Igual piden el reconocimiento público por su acción benefactora, y se creen con derecho a ello. Incluso pueden ser galardonados con algún premio a la solidaridad que les compense de tamaño esfuerzo. Ya se encargarán sus lobbys y sus gabinetes de relaciones públicas de cubrirles las espaldas con toda suerte de calificativos laudatorios. Las televisiones se sumarán a la campaña, y veremos aparecer en los telediarios a algún prohombre defendiendo su acción como ejemplar. Serán presentados como adalides del progreso humano, en cuyas manos descansan muchas de nuestras esperanzas en un futuro mejor. Y es que las industrias farmacéuticas acaban de ceder, según dicen, en la batalla judicial que tenían entablada frente al gobierno de Suráfrica, y han retirado todas sus demandas contra el intento gubernamental de vender genéricos, saltándose a la torera las licencias farmacéuticas.

Por favor, entrecomillemos la palabra ceder, pues es sorprendente el desfase económico que hay entre el antes y el después de esa batalla. Si ayer les costaba a los surafricanos entre dos y tres millones de pesetas mantener con vida a los enfermos de SIDA, hoy les va a costar en torno a las cincuenta mil pesetas. ¿Cuánta es la diferencia? Millón arriba o abajo, la diferencia no baja de un millón novecientas cincuenta mil pesetas por paciente y año. Si el coste del tratamiento se ajusta ahora al coste de producción, ¿qué barbaridad de dinero ganaba la industria farmacéutica antes, por paciente y año? Las industrias farmacéuticas maximizan el beneficio, minimizan las pérdidas y buscan la ganancia rápida, igual que una industria dedicada a la fabricación de bolígrafos o de sillas. Tumbadas sobre el colchón de la globalización –otra batalla camuflada del capital para abrir y aumentar sus espacios de dominación– las industrias farmacéuticas tienen excusa fácil para vender más y al mismo tiempo elevar sus precios.

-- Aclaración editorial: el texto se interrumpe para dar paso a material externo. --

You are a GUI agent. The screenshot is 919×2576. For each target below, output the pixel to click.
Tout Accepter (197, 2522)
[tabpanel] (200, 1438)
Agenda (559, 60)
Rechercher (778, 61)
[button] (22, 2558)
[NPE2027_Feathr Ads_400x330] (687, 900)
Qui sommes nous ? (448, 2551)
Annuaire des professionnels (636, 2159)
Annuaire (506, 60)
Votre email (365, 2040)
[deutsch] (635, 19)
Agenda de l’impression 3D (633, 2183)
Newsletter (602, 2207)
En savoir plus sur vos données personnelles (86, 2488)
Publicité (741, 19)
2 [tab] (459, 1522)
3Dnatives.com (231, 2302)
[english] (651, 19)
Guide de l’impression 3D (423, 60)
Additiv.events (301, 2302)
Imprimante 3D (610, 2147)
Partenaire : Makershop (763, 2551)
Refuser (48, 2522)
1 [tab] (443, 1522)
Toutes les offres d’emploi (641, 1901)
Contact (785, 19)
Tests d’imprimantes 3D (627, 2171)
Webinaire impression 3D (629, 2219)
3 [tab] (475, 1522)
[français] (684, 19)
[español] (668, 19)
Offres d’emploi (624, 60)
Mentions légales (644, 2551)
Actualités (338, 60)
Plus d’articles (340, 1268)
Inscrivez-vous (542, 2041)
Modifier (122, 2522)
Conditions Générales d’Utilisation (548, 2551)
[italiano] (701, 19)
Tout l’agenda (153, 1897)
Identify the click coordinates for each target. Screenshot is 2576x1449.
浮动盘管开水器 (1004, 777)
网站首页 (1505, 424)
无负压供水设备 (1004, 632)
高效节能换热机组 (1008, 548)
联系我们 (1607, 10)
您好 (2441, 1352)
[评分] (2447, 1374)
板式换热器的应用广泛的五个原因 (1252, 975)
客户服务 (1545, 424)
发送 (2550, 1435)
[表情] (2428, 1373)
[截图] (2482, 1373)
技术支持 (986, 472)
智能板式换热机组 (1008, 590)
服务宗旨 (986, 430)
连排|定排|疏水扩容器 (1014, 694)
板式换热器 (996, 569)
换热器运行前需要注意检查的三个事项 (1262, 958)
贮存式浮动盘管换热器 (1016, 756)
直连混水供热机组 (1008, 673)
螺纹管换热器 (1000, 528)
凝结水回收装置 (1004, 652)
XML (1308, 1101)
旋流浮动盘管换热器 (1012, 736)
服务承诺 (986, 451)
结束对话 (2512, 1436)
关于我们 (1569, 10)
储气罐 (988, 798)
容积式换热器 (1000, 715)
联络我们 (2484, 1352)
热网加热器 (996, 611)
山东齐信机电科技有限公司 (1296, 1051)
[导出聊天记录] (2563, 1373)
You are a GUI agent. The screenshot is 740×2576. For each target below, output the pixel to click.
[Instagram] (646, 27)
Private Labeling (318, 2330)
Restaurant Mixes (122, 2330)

Estamos en fase depredadora, comiéndonos los unos a los otros sin reparo, sacando beneficio del mal ajeno, con la mayor naturalidad y el mayor desprecio por la vida humana. Comparad sin prejuicios el estado del hombre civil con el del hombre salvaje e indagad, si podéis, hasta qué punto, a más de su maldad, sus necesidades y sus miserias, el primero ha abierto nuevas puertas al dolor y a la muerte, nos decía Rousseau hace más de doscientos cincuenta años. Y mientras se alimentan de enfermos de sida, deberemos agradecerles incluso su desinterés por comérselos pobres y sin recursos, en lugares alejados de nuestras limpias ciudades, sin dejar desperdicios que provoquen enfermedades infecciosas. Las puertas al dolor y a la muerte se mutan en puertas al negocio lucrativo a poco que se miren de su lado.

Los hombres –detrás del anonimato de las sociedades mercantiles siempre hay hombres de carne y hueso– que se benefician económicamente al curar el mal ajeno, y más cuando ese mal recae sobre personas incapaces de pagarse el tratamiento, están pidiendo a gritos que se les envíe gratis al cuerno, y desde luego dan pie al asalto de sus fábricas, de sus almacenes o de sus casas, pues los bárbaros son aquellos que, como ellos, son capaces de despojar de lo que aún no tienen a los que nada tienen.